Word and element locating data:
________________________
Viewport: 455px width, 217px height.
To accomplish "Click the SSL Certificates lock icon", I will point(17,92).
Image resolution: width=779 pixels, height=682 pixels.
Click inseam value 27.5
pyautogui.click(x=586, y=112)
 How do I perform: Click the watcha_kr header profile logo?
________________________
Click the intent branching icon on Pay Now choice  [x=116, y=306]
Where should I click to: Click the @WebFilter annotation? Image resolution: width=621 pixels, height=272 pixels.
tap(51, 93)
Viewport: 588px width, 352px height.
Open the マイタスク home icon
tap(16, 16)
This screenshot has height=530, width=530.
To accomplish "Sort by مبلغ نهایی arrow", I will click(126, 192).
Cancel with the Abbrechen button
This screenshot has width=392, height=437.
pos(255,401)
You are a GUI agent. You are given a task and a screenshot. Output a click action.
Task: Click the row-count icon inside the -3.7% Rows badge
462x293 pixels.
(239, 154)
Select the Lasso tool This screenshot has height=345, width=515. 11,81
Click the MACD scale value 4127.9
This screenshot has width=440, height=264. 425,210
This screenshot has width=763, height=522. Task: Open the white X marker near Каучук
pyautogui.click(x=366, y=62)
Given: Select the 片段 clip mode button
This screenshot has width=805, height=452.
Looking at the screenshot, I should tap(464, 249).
________________________
• Brief: Transcribe the lines starting with the one that contains "Where should I" and ending after the one that contains "pos(255,401)".

• Task result:
Where should I click to: Click the @WebFilter annotation? Image resolution: width=621 pixels, height=272 pixels.
tap(51, 93)
Viewport: 588px width, 352px height.
Open the マイタスク home icon
tap(16, 16)
This screenshot has height=530, width=530.
To accomplish "Sort by مبلغ نهایی arrow", I will click(126, 192).
Cancel with the Abbrechen button
This screenshot has width=392, height=437.
pos(255,401)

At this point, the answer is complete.